— Exercise objective —
Return every line from the records below in which the word "computer" is found.

-------- Available data

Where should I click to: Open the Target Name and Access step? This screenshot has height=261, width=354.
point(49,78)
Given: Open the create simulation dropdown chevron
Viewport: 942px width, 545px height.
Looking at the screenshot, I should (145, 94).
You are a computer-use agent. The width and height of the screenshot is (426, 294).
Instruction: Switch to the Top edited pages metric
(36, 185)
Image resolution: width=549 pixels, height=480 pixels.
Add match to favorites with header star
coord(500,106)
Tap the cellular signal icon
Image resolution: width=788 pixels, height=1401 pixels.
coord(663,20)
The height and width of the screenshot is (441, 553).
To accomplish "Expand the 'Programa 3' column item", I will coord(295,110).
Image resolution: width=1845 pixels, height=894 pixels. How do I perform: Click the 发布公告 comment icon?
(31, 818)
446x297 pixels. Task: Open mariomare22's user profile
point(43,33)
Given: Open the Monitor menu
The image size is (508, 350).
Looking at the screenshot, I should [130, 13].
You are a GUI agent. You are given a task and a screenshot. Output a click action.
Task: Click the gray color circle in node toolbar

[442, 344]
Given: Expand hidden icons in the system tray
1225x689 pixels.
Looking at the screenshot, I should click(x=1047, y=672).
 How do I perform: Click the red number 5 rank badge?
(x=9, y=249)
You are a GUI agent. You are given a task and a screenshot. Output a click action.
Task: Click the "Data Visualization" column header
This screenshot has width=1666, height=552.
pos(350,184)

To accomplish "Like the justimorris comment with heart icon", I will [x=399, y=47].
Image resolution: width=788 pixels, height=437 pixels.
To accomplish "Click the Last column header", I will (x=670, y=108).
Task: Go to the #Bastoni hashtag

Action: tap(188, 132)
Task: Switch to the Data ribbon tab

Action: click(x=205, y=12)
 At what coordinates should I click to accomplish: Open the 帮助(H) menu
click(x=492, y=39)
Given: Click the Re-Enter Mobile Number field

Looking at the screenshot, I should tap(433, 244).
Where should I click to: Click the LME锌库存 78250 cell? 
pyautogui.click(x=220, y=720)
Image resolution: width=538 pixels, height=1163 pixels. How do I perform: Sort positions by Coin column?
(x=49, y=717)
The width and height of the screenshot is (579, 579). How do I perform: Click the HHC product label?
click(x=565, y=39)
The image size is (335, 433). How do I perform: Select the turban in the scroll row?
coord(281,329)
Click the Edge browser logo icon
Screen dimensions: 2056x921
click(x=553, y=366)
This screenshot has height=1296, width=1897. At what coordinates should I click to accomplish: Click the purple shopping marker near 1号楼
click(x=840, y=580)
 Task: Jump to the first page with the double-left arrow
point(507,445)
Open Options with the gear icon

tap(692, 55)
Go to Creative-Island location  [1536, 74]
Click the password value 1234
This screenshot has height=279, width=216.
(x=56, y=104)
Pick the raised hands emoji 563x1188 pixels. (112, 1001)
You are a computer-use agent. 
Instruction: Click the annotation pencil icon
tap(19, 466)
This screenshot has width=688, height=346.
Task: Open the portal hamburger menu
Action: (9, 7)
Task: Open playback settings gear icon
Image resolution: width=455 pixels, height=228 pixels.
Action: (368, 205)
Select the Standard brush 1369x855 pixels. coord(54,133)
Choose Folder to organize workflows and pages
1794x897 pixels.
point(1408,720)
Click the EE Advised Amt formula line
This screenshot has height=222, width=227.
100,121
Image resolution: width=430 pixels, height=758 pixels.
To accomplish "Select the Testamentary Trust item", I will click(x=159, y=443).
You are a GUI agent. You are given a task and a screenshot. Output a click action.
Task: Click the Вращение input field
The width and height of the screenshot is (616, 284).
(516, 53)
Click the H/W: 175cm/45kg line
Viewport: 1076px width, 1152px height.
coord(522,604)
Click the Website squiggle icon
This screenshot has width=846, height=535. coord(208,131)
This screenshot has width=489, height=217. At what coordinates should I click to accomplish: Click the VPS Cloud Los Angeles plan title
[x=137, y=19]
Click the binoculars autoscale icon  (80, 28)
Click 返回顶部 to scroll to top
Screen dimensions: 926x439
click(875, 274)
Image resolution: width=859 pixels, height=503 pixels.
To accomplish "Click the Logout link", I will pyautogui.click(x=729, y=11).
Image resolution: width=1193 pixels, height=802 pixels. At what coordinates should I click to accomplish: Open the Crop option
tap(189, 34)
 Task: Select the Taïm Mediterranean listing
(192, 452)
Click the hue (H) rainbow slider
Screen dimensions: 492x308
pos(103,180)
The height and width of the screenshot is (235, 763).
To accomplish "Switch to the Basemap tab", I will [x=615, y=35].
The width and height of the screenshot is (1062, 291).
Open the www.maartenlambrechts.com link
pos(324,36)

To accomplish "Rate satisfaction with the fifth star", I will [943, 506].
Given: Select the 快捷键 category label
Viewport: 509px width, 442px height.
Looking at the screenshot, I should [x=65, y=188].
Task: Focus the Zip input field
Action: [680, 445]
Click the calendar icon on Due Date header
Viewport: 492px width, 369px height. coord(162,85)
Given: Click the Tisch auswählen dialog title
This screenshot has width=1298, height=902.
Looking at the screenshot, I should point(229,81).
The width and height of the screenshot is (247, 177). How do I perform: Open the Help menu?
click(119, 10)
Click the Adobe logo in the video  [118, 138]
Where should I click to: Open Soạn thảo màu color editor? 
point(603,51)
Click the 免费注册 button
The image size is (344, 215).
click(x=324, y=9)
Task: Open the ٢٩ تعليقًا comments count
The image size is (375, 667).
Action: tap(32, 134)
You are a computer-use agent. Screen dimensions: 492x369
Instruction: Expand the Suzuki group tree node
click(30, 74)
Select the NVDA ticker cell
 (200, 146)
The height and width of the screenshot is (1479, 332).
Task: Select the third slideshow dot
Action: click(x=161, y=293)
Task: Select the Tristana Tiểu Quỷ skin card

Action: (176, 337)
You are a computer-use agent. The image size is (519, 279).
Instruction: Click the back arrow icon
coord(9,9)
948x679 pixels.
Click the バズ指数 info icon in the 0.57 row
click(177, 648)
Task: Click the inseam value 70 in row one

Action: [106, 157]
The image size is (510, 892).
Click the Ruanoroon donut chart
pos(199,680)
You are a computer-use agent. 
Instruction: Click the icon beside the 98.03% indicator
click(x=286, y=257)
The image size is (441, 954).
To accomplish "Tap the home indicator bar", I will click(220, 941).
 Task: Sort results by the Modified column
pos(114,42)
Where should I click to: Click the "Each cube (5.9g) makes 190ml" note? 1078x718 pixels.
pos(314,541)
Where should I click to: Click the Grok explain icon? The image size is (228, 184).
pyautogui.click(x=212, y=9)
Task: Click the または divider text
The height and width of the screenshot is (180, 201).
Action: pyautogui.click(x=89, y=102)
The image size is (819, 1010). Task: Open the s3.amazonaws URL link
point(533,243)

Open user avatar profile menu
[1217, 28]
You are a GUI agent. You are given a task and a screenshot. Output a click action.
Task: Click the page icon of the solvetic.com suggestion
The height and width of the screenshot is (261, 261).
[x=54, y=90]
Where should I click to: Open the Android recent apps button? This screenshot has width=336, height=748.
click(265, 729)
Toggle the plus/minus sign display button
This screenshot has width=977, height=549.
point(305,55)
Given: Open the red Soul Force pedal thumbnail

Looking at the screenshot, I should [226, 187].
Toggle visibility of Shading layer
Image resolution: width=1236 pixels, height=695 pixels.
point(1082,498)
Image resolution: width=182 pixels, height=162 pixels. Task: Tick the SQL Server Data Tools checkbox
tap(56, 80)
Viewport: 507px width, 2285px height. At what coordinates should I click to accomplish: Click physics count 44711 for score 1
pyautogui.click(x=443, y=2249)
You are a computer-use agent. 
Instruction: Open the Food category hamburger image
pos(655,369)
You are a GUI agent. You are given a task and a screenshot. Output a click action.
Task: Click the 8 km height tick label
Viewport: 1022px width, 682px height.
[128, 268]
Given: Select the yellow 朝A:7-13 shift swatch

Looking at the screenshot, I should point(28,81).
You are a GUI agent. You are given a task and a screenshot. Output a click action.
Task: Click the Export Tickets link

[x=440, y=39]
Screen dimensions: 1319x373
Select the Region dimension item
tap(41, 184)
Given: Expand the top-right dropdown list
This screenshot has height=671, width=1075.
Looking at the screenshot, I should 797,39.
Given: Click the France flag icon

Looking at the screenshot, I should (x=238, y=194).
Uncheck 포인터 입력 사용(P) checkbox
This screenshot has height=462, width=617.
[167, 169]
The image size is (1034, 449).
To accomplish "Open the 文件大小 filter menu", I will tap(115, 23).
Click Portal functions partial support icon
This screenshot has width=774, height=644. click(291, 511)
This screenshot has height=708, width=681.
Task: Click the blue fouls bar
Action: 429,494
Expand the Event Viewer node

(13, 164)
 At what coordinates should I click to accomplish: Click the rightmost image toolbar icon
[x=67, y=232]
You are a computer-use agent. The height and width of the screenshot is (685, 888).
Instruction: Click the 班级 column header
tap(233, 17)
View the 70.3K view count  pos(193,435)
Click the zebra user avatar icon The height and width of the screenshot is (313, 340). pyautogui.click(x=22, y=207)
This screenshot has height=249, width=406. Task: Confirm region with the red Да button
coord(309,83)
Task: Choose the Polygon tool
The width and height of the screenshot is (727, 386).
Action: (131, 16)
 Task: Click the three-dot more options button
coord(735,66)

----------------

— Answer space —
You are a computer-use agent. The width and height of the screenshot is (426, 294).
You are a computer-use agent. 
You are a computer-use agent. Screen dimensions: 492x369
You are a computer-use agent. The image size is (519, 279).
You are a computer-use agent. 
You are a computer-use agent. 
You are a computer-use agent. The height and width of the screenshot is (685, 888).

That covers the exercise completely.